Taking another sip from her vodka tonic, M___ looks back out the window onto the city being drowned in rain and says "I just don't know what I'm going to do now.
"That man, that bastard was all I had, you know? I mean, I loved my job, I loved my friends, and my God did I love him, but now what? He was fucking my best friend and he also happens to sit next to me at work. And she's pregnant. So now what?"
I ask her how she found out.
"Because she - she! - told me! She comes to me in tears the other night and I didn't have the heart to..."
"I can't hurt a pregnant woman. That's just wrong."
So is having an affair with the man in your best friend's life, I remind her.

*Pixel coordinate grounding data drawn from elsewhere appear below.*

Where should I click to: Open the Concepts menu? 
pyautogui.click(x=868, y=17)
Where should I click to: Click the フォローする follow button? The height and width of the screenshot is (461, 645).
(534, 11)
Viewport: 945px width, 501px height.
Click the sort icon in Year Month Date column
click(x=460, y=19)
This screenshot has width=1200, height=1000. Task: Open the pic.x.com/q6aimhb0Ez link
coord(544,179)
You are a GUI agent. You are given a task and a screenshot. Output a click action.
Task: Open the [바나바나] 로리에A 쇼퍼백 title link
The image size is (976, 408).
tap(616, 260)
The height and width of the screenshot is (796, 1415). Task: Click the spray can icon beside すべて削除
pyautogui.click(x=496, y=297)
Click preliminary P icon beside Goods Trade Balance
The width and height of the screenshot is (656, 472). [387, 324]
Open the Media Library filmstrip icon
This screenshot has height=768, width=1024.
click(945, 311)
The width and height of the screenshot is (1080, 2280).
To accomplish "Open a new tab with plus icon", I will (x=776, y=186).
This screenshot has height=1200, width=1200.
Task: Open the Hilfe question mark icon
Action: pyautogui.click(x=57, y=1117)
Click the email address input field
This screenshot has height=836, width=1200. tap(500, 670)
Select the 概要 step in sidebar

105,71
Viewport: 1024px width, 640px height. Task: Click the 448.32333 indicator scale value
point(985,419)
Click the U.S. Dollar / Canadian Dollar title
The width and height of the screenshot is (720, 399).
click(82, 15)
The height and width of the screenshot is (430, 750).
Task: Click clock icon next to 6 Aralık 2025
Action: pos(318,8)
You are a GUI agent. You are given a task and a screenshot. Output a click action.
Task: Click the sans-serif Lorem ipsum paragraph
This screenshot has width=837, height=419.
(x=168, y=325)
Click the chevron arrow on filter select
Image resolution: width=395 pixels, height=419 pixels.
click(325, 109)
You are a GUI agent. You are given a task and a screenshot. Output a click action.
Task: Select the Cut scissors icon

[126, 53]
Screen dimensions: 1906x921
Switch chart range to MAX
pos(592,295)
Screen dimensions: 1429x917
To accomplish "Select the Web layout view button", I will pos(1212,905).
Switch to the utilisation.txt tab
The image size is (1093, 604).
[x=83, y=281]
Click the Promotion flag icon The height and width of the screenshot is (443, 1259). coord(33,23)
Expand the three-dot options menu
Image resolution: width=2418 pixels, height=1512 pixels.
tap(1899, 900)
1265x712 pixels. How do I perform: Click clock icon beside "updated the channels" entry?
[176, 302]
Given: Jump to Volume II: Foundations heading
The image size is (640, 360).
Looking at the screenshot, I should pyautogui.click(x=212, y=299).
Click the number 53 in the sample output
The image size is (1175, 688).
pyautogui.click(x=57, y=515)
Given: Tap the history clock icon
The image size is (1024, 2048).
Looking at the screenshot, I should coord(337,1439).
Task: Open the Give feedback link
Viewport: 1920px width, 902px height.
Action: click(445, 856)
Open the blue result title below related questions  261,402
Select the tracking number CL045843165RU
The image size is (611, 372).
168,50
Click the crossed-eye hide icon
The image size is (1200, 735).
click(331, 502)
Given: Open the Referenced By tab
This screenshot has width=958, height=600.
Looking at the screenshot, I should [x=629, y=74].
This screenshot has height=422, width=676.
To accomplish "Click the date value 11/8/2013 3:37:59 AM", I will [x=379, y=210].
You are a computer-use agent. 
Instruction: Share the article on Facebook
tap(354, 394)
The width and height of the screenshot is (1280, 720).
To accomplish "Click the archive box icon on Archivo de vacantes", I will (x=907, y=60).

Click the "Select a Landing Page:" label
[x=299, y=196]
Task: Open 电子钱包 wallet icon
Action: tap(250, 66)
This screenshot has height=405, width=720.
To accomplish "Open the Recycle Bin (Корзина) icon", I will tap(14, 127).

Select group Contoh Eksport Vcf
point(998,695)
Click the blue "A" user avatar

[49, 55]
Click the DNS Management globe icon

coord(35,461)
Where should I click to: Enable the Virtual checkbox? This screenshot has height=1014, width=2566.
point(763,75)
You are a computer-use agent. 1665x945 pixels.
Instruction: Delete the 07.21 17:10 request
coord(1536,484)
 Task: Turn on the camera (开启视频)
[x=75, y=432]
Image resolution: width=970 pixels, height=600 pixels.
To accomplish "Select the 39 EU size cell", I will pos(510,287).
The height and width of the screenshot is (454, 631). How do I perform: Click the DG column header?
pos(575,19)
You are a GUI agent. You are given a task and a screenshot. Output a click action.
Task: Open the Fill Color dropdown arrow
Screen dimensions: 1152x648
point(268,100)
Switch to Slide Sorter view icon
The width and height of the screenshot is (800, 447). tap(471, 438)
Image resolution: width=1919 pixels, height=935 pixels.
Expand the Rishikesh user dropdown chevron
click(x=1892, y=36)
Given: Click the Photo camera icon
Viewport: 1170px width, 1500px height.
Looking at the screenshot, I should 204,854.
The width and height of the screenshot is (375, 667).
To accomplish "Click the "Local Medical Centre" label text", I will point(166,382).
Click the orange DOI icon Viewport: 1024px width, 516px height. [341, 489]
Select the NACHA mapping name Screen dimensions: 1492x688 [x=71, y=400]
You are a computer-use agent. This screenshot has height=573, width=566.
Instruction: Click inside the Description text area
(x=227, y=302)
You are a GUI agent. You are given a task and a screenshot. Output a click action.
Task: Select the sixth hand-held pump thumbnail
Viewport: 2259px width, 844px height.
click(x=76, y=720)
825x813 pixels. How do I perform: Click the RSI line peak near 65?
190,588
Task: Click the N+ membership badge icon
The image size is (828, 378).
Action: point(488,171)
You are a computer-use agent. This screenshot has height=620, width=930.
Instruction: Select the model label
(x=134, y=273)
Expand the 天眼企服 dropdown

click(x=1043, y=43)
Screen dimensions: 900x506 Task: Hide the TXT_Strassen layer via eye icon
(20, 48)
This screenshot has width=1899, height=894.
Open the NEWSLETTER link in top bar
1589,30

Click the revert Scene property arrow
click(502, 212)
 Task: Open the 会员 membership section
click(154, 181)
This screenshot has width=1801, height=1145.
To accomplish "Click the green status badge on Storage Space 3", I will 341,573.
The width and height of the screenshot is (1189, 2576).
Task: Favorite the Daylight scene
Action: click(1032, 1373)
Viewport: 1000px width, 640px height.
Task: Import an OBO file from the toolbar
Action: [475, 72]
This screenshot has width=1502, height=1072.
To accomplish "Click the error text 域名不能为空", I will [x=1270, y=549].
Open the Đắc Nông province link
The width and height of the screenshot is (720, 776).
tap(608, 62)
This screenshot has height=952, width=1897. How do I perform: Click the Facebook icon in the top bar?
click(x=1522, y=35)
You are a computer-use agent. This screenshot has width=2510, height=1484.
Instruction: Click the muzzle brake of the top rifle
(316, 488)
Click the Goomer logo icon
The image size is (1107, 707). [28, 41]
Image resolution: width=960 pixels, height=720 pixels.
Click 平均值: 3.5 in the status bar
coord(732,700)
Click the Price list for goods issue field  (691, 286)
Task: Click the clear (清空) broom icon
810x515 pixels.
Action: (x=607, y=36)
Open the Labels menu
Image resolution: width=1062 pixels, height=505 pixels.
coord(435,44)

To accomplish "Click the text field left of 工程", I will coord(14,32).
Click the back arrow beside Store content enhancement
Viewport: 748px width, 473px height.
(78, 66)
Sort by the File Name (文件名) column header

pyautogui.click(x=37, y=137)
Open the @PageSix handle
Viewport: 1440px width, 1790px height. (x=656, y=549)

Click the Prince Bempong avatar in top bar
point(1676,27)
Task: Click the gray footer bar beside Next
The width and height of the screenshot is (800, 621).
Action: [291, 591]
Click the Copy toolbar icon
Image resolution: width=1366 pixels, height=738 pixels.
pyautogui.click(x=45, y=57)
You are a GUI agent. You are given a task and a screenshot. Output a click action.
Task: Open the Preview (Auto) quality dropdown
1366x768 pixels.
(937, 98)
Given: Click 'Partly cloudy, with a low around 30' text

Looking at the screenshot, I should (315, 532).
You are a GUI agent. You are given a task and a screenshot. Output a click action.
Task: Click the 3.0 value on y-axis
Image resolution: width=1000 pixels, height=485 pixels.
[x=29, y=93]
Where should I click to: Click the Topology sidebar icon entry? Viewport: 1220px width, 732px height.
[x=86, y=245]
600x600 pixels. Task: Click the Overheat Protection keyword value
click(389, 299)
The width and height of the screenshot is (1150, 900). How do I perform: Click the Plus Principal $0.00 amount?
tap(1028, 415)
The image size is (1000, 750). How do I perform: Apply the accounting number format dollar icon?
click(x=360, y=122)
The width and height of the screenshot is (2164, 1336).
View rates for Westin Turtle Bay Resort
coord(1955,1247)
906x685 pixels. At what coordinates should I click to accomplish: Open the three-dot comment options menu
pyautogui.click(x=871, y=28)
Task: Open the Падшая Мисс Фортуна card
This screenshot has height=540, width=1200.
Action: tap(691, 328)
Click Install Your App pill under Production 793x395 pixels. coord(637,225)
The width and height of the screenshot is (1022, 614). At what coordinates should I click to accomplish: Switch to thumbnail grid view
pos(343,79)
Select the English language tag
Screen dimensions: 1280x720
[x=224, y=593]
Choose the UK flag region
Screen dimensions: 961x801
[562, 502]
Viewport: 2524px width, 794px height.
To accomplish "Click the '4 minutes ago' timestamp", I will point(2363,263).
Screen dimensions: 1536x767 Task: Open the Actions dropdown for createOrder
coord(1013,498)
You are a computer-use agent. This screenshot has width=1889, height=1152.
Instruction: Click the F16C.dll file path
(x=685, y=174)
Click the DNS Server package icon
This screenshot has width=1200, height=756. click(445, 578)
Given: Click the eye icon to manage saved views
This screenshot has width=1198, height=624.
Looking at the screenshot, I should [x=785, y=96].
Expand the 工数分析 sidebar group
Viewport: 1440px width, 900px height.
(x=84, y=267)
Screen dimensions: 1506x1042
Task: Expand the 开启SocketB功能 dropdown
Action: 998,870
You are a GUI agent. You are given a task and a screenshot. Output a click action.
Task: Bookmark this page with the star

She pauses. "The baby never hurt me."
She takes a moment to think. She looks back out the window. Raindrops streak the window and I catch her eyes tracing their fall. Little teardrops.
So now what?
"I left him and quit. She can go to hell for all I care. There's just nothing I can do here. Nothing. How am I going to keep up appearances now? How can I think straight? How can I do anything without knowing the other mind at work here is the one that took everything I had? My home, my oldest friend, the man I love...in one motion, all of it, gone. We never got married - stupid me, had to be so goddamn independent - so I can't say half of whatever is mine. I've got my own money and I don't want a bed he was sharing with her anyway. All those years and where has it got me? Nowhere. Absolutely nowhere."
She pauses again.
"I'm going to the airport tomorrow."
"We'll see when I get there."
The waitress stops over by us. M___ orders another drink. I do the same.
"I'm 31 years old," she says after a long silence. "I've got my education, my ideas, I've got everything I've ever achieved. I've got my whole life ahead of me."
Then "I hope." She laughs briefly before turning back to face the window. I see her expression fall back again. Her eyes well up, and the rain keeps coming down.
Drink up, sister. The world is yours.